# [PROBLEM DESCRIPTION]
Copy out the records word for word, starting at the line containing "You are a computer-use agent. Viewport: 749px" and ending at the line containing "[x=24, y=5]", both included, and nothing outside that span.

* * * *

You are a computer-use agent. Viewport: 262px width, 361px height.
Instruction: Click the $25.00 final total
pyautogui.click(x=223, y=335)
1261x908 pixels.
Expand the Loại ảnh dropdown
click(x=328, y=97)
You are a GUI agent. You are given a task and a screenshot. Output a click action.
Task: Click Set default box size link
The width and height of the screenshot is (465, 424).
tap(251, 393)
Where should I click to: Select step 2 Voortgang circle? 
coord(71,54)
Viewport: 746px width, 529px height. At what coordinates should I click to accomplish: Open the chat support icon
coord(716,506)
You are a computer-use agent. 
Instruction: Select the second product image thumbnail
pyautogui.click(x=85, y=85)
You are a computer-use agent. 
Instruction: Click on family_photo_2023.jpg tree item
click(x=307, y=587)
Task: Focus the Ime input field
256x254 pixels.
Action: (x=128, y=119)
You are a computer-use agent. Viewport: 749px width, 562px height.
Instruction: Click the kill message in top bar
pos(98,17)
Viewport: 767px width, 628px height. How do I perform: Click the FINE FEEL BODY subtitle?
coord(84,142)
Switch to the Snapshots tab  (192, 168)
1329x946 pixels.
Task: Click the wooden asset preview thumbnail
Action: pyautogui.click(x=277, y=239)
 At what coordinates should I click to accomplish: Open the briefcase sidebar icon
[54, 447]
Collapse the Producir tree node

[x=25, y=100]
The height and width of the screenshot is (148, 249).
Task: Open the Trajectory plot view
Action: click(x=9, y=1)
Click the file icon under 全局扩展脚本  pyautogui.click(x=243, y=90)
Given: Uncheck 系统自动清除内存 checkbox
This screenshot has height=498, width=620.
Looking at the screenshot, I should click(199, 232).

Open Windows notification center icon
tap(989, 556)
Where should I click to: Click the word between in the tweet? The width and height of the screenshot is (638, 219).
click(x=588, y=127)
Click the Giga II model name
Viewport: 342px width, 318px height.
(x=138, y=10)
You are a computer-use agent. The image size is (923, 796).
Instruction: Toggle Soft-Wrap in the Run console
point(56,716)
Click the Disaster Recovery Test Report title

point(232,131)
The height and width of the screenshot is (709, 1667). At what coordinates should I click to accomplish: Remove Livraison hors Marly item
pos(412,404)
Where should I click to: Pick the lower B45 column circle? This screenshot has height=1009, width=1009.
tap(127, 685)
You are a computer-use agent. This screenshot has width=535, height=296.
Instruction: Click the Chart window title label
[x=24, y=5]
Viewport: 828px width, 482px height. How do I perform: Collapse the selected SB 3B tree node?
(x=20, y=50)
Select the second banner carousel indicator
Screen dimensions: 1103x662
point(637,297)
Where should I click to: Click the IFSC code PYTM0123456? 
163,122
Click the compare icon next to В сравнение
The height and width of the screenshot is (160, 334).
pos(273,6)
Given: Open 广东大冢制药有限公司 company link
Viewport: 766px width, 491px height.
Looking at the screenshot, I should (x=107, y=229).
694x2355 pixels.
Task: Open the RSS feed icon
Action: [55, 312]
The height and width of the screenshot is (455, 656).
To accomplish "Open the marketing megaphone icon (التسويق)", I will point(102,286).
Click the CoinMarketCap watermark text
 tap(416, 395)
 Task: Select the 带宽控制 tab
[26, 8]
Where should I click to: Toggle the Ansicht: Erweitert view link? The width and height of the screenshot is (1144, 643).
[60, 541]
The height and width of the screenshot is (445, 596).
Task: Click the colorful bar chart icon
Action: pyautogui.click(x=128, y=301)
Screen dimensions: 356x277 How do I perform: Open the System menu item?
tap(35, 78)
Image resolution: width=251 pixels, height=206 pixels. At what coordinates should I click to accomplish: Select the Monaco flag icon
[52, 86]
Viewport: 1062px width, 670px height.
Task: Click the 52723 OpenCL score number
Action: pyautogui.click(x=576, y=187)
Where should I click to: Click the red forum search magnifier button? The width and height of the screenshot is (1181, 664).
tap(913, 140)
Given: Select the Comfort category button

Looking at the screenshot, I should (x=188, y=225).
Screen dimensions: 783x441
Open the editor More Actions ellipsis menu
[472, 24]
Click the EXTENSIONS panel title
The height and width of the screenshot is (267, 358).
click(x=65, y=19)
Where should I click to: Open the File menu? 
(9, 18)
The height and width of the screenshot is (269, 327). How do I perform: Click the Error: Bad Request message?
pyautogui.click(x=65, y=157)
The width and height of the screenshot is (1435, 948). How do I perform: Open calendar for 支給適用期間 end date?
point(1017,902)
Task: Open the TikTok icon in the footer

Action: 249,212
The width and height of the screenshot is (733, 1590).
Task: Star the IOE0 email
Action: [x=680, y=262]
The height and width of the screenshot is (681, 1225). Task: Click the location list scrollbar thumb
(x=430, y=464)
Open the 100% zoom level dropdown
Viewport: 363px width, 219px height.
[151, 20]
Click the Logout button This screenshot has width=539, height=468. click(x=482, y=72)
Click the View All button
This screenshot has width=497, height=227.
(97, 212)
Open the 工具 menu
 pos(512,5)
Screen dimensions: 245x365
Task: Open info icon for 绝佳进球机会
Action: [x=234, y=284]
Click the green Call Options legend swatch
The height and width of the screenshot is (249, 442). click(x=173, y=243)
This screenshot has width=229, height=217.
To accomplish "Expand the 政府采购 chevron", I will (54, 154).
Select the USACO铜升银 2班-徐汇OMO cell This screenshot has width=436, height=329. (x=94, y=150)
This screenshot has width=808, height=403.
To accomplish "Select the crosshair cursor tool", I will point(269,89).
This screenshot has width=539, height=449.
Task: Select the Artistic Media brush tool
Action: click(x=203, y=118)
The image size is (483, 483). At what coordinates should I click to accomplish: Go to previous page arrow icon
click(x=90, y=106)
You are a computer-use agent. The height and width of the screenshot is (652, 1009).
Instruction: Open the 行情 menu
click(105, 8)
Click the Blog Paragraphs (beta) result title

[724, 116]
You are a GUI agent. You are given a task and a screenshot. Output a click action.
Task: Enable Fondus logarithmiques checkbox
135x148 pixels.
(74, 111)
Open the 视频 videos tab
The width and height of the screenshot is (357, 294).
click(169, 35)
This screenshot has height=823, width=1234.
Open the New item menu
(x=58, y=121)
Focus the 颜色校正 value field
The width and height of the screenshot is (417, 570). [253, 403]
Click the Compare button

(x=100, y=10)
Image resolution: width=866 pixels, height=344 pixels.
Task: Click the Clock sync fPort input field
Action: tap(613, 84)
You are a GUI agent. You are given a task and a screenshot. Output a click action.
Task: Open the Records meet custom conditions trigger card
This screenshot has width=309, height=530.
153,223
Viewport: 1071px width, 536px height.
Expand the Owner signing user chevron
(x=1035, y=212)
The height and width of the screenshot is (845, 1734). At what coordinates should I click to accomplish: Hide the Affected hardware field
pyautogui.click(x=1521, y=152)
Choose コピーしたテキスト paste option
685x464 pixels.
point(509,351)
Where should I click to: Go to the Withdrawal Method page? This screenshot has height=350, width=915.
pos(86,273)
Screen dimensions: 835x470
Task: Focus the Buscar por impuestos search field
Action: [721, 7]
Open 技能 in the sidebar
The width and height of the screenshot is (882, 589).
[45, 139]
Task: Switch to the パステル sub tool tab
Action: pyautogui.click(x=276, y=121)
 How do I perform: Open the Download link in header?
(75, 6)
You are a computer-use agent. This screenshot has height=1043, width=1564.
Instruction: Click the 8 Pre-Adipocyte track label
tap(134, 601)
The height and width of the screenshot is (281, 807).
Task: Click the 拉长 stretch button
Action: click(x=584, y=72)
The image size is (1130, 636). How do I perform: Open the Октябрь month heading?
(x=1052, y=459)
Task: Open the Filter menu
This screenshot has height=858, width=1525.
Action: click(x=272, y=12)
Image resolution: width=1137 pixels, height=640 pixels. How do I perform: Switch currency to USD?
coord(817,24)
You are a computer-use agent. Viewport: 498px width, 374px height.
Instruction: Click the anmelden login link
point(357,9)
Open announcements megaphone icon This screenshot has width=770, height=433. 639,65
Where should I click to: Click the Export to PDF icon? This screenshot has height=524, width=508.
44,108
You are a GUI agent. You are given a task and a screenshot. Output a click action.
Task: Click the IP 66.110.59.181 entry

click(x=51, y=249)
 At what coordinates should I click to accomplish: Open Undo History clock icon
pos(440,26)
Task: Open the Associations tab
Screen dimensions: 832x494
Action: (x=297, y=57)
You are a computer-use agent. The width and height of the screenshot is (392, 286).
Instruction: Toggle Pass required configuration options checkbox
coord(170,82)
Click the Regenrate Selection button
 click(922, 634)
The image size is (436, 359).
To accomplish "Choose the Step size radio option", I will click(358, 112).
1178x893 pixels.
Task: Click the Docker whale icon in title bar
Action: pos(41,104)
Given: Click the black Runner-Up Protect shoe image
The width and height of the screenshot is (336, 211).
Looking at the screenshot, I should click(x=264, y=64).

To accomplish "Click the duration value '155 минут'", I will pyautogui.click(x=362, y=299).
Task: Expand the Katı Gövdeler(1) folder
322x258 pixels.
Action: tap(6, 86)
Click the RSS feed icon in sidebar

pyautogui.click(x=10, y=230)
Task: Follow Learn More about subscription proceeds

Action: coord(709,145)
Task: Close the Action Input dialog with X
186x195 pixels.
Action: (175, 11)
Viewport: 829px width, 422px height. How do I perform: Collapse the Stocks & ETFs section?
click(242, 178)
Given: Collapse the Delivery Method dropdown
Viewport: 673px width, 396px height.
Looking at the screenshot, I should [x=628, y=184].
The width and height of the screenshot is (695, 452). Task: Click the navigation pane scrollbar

* * * *

# [EXERCISE RESULT]
You are a computer-use agent. Viewport: 749px width, 562px height.
Instruction: Click the kill message in top bar
pos(98,17)
Viewport: 767px width, 628px height. How do I perform: Click the FINE FEEL BODY subtitle?
coord(84,142)
Switch to the Snapshots tab  (192, 168)
1329x946 pixels.
Task: Click the wooden asset preview thumbnail
Action: pyautogui.click(x=277, y=239)
 At what coordinates should I click to accomplish: Open the briefcase sidebar icon
[54, 447]
Collapse the Producir tree node

[x=25, y=100]
The height and width of the screenshot is (148, 249).
Task: Open the Trajectory plot view
Action: click(x=9, y=1)
Click the file icon under 全局扩展脚本  pyautogui.click(x=243, y=90)
Given: Uncheck 系统自动清除内存 checkbox
This screenshot has height=498, width=620.
Looking at the screenshot, I should click(199, 232).

Open Windows notification center icon
tap(989, 556)
Where should I click to: Click the word between in the tweet? The width and height of the screenshot is (638, 219).
click(x=588, y=127)
Click the Giga II model name
Viewport: 342px width, 318px height.
(x=138, y=10)
You are a computer-use agent. The image size is (923, 796).
Instruction: Toggle Soft-Wrap in the Run console
point(56,716)
Click the Disaster Recovery Test Report title

point(232,131)
The height and width of the screenshot is (709, 1667). At what coordinates should I click to accomplish: Remove Livraison hors Marly item
pos(412,404)
Where should I click to: Pick the lower B45 column circle? This screenshot has height=1009, width=1009.
tap(127, 685)
You are a computer-use agent. This screenshot has width=535, height=296.
Instruction: Click the Chart window title label
[x=24, y=5]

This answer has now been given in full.